[Items from a dataset]
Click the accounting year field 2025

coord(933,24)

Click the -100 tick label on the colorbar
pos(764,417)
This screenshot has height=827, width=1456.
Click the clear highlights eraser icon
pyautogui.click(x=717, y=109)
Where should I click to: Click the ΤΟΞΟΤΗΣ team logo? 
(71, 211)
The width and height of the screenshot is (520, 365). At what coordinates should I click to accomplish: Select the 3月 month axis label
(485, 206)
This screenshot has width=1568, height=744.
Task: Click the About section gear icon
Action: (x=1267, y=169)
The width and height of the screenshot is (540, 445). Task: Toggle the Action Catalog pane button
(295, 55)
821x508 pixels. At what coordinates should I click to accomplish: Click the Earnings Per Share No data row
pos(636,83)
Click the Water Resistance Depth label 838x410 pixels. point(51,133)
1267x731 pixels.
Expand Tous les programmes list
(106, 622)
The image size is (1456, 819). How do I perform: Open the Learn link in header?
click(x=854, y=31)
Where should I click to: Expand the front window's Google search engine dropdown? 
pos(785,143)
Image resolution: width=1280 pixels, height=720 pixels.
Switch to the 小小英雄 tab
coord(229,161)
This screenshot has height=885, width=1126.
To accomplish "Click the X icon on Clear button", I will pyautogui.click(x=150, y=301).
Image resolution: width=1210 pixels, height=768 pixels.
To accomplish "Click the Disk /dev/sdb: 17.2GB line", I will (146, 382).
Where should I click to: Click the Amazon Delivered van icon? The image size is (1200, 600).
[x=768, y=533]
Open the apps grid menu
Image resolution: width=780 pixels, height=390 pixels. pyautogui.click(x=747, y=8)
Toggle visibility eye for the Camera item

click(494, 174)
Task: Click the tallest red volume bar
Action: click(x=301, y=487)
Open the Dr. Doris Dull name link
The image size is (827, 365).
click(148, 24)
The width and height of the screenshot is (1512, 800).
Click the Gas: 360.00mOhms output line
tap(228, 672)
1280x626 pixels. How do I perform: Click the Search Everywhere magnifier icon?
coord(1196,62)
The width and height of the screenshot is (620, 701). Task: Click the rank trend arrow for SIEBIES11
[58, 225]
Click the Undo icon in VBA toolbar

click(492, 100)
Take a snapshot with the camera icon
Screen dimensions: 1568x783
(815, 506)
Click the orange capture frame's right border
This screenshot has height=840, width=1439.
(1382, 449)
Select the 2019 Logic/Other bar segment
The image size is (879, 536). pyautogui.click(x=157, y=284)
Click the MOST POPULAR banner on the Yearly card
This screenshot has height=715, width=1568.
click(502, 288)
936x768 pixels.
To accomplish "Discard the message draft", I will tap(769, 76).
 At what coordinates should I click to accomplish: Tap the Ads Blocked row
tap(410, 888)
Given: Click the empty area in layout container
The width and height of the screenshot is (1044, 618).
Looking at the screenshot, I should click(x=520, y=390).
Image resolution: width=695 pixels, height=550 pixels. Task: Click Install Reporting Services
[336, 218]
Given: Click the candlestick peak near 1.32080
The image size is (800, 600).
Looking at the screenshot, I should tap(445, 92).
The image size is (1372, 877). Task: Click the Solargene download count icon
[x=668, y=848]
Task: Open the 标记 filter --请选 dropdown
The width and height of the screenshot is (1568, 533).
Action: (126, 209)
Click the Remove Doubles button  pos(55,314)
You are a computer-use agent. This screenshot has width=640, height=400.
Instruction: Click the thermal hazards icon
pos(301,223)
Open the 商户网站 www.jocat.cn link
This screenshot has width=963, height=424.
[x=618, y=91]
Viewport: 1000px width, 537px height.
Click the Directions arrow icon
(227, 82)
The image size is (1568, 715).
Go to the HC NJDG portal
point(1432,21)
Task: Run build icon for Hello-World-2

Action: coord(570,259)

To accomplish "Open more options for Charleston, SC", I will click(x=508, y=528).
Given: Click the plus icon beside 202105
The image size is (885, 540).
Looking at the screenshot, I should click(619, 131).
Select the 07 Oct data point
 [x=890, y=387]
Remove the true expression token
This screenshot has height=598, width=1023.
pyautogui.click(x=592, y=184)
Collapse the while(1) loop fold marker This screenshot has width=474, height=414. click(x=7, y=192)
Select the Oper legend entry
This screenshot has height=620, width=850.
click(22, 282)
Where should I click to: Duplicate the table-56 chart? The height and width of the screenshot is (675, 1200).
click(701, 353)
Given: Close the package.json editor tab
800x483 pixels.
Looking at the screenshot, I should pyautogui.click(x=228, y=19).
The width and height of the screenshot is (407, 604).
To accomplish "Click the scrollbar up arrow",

* _WORK TASK_: Your task is to write out every record exactly.

* _SOLUTION FOR THIS TASK_:
Click the accounting year field 2025

coord(933,24)

Click the -100 tick label on the colorbar
pos(764,417)
This screenshot has height=827, width=1456.
Click the clear highlights eraser icon
pyautogui.click(x=717, y=109)
Where should I click to: Click the ΤΟΞΟΤΗΣ team logo? 
(71, 211)
The width and height of the screenshot is (520, 365). At what coordinates should I click to accomplish: Select the 3月 month axis label
(485, 206)
This screenshot has width=1568, height=744.
Task: Click the About section gear icon
Action: (x=1267, y=169)
The width and height of the screenshot is (540, 445). Task: Toggle the Action Catalog pane button
(295, 55)
821x508 pixels. At what coordinates should I click to accomplish: Click the Earnings Per Share No data row
pos(636,83)
Click the Water Resistance Depth label 838x410 pixels. point(51,133)
1267x731 pixels.
Expand Tous les programmes list
(106, 622)
The image size is (1456, 819). How do I perform: Open the Learn link in header?
click(x=854, y=31)
Where should I click to: Expand the front window's Google search engine dropdown? 
pos(785,143)
Image resolution: width=1280 pixels, height=720 pixels.
Switch to the 小小英雄 tab
coord(229,161)
This screenshot has height=885, width=1126.
To accomplish "Click the X icon on Clear button", I will pyautogui.click(x=150, y=301).
Image resolution: width=1210 pixels, height=768 pixels.
To accomplish "Click the Disk /dev/sdb: 17.2GB line", I will (146, 382).
Where should I click to: Click the Amazon Delivered van icon? The image size is (1200, 600).
[x=768, y=533]
Open the apps grid menu
Image resolution: width=780 pixels, height=390 pixels. pyautogui.click(x=747, y=8)
Toggle visibility eye for the Camera item

click(494, 174)
Task: Click the tallest red volume bar
Action: click(x=301, y=487)
Open the Dr. Doris Dull name link
The image size is (827, 365).
click(148, 24)
The width and height of the screenshot is (1512, 800).
Click the Gas: 360.00mOhms output line
tap(228, 672)
1280x626 pixels. How do I perform: Click the Search Everywhere magnifier icon?
coord(1196,62)
The width and height of the screenshot is (620, 701). Task: Click the rank trend arrow for SIEBIES11
[58, 225]
Click the Undo icon in VBA toolbar

click(492, 100)
Take a snapshot with the camera icon
Screen dimensions: 1568x783
(815, 506)
Click the orange capture frame's right border
This screenshot has height=840, width=1439.
(1382, 449)
Select the 2019 Logic/Other bar segment
The image size is (879, 536). pyautogui.click(x=157, y=284)
Click the MOST POPULAR banner on the Yearly card
This screenshot has height=715, width=1568.
click(502, 288)
936x768 pixels.
To accomplish "Discard the message draft", I will tap(769, 76).
 At what coordinates should I click to accomplish: Tap the Ads Blocked row
tap(410, 888)
Given: Click the empty area in layout container
The width and height of the screenshot is (1044, 618).
Looking at the screenshot, I should click(x=520, y=390).
Image resolution: width=695 pixels, height=550 pixels. Task: Click Install Reporting Services
[336, 218]
Given: Click the candlestick peak near 1.32080
The image size is (800, 600).
Looking at the screenshot, I should tap(445, 92).
The image size is (1372, 877). Task: Click the Solargene download count icon
[x=668, y=848]
Task: Open the 标记 filter --请选 dropdown
The width and height of the screenshot is (1568, 533).
Action: (126, 209)
Click the Remove Doubles button  pos(55,314)
You are a computer-use agent. This screenshot has width=640, height=400.
Instruction: Click the thermal hazards icon
pos(301,223)
Open the 商户网站 www.jocat.cn link
This screenshot has width=963, height=424.
[x=618, y=91]
Viewport: 1000px width, 537px height.
Click the Directions arrow icon
(227, 82)
The image size is (1568, 715).
Go to the HC NJDG portal
point(1432,21)
Task: Run build icon for Hello-World-2

Action: coord(570,259)

To accomplish "Open more options for Charleston, SC", I will click(x=508, y=528).
Given: Click the plus icon beside 202105
The image size is (885, 540).
Looking at the screenshot, I should click(619, 131).
Select the 07 Oct data point
 [x=890, y=387]
Remove the true expression token
This screenshot has height=598, width=1023.
pyautogui.click(x=592, y=184)
Collapse the while(1) loop fold marker This screenshot has width=474, height=414. click(x=7, y=192)
Select the Oper legend entry
This screenshot has height=620, width=850.
click(22, 282)
Where should I click to: Duplicate the table-56 chart? The height and width of the screenshot is (675, 1200).
click(701, 353)
Given: Close the package.json editor tab
800x483 pixels.
Looking at the screenshot, I should pyautogui.click(x=228, y=19).
The width and height of the screenshot is (407, 604).
To accomplish "Click the scrollbar up arrow",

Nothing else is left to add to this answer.